Schleu, in tears as her medal hopes collapsed, duly struck the horse to no effect and has since been the centre of a social media “shitstorm,” she told dpa.
“I have already got awful comments,” she said of her decision to deactivate, though not delete, her Instagram account, “for my own protection.”
Schleu said her boyfriend and mother had taken similar steps after comments made towards the trio from animal rights proponents which “went way too far.
“I knew that pictures that aren’t nice would go round the world but I have not counted on such a shitstorm or so much negative hate.”
The Athletes Germany organization defended Schleu, saying the “hostility and the partly open hatred that she has faced on social networks since yesterday’s equestrian competition is unacceptable and must be condemned in the strongest possible way.”
Raisner was not present at the Tokyo Stadium for Saturday’s men’s event with the German Olympic chief Alfons Hoermann saying it was the “best solution” to avoid “further question marks” about the coach.
Briton Joe Choong sprinted to victory in a thrilling men’s event despite briefly losing the gold medal position to Egyptian Ahmed Elgendy after the final shooting.
But he timed his counter-attack perfectly and struck with 500 metres remaining of the decisive laser run to win by just under 5 seconds with Elgendy taking silver and South Korean Jun Woong Tae edging compatriot Jung Jin Hwa for bronze.

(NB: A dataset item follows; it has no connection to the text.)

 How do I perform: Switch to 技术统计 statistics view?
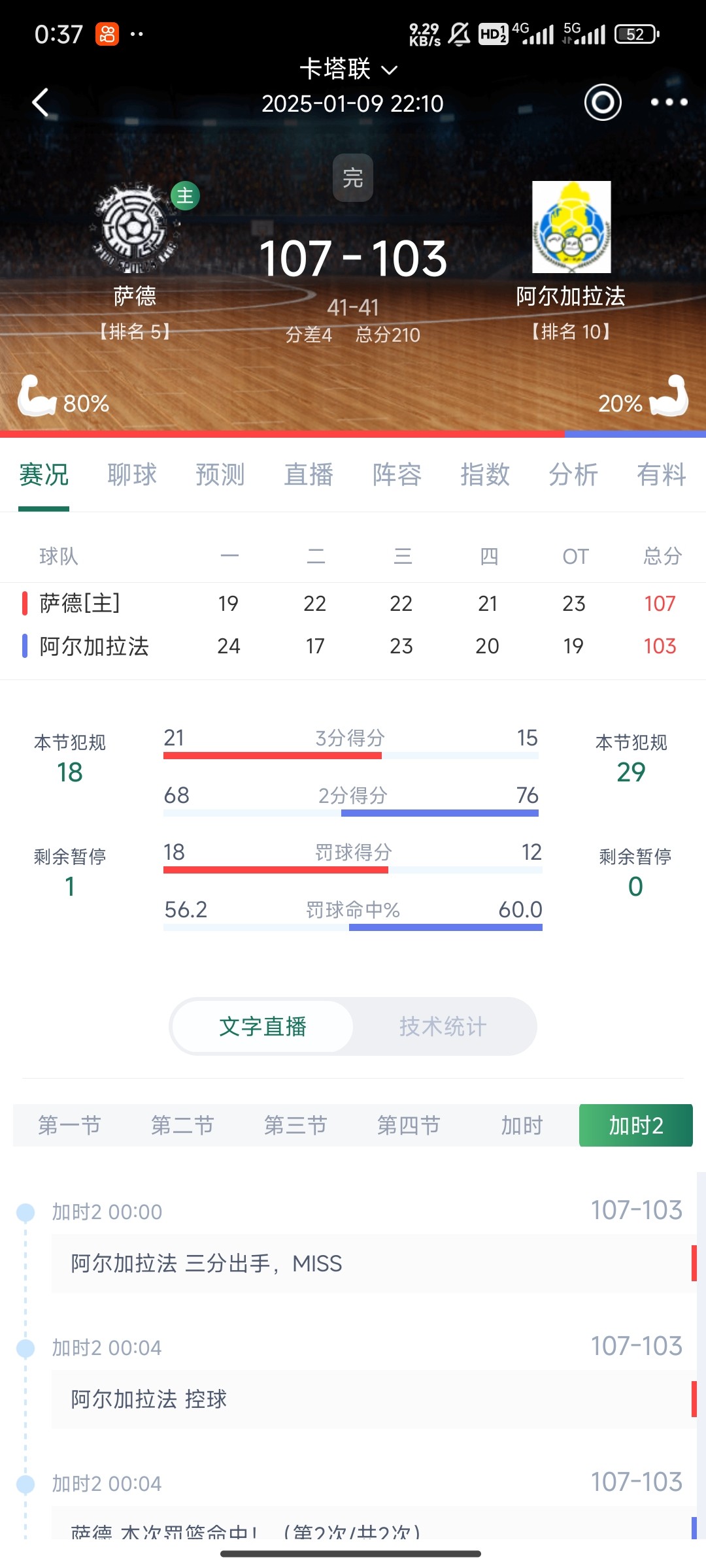[443, 1026]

It completed a British modern pentathlon double after Kate French took gold in the women’s event.
Hoermann said the decision on Raisner had been reached mutually following discussions between her, Schleu and Susanne Wiedemann, sport director of the Germany modern pentathlon federation.
The UIPM though said Raisner had been given a “black card … disqualifying her from the remainder of the Tokyo 2020 Olympic Games,” by its executive board following the review of video footage which showed previously unseen shots of an alleged punch.

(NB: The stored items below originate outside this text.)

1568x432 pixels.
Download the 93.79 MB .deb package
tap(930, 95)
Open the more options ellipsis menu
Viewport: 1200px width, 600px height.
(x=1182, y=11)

“Her actions were deemed to be in violation of the UIPM Competition Rules, which are applied to all recognised Modern Pentathlon competitions including the Olympic Games,” a statement said.

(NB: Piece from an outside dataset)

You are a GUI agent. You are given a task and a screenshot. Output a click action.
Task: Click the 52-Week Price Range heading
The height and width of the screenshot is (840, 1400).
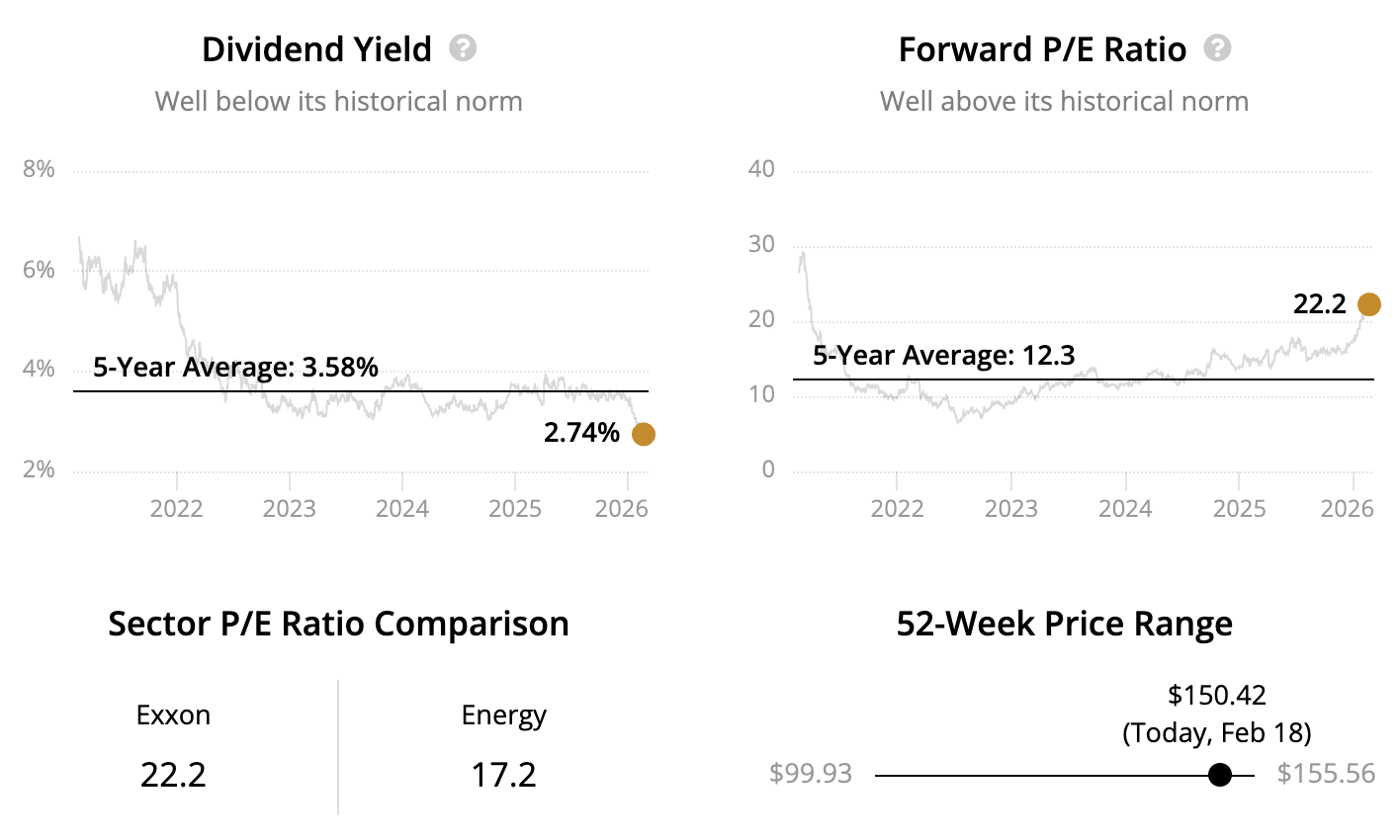point(1064,625)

An International Olympic Committee spokesperson said the drama around Schleu was “disturbing” and added: “We feel for the athlete and the horse. Animal welfare is of the utmost importance.”
Modern pentathlon contains swimming, fencing, running and shooting but a key element of the sport is riding an unfamiliar horse, with athletes given only 20 minutes to bond with their animal before competing.
Raisner is not the first member of the German delegation to run into trouble in Tokyo as cycling sports director Patrick Moster was sent home and suspended until the end of the year after making a racist comment during the men’s road time trial.
Lena Schoeneborn, who won modern pentathlon gold for Germany at Beijing 2008, told the Bild newspaper she “could not understand the sentiment” of Raisner’s comments.
Schleu’s difficulties with Saint Boy has raised questions about the nature of horse riding in the competition.
The German modern pentathlon federation said adjustments had already been suggested to the UIPM with Schoeneborn saying athletes meeting their horse a day before riding would make a big difference.
Klaus Schormann, the 75-year-old German president of the UIPM, however, insisted the horses were “absolutely excellent” and there was “no basis” for athletes to complain.
“It is only because of the athletes themselves if they were not successful in some parts of the competition,” said Schormann. “Nobody from the organizing committee should be blamed.
“Everything was genius, was super, and I’m very happy with [UIPM] secretary general Shiny Fang in what we have achieved together with the organizing committee.”
But the UIPM also acknowledged people were “concerned about horse and athlete welfare in modern pentathlon,” according to Britain’s PA agency with “a statement in due course” after the completion of the event.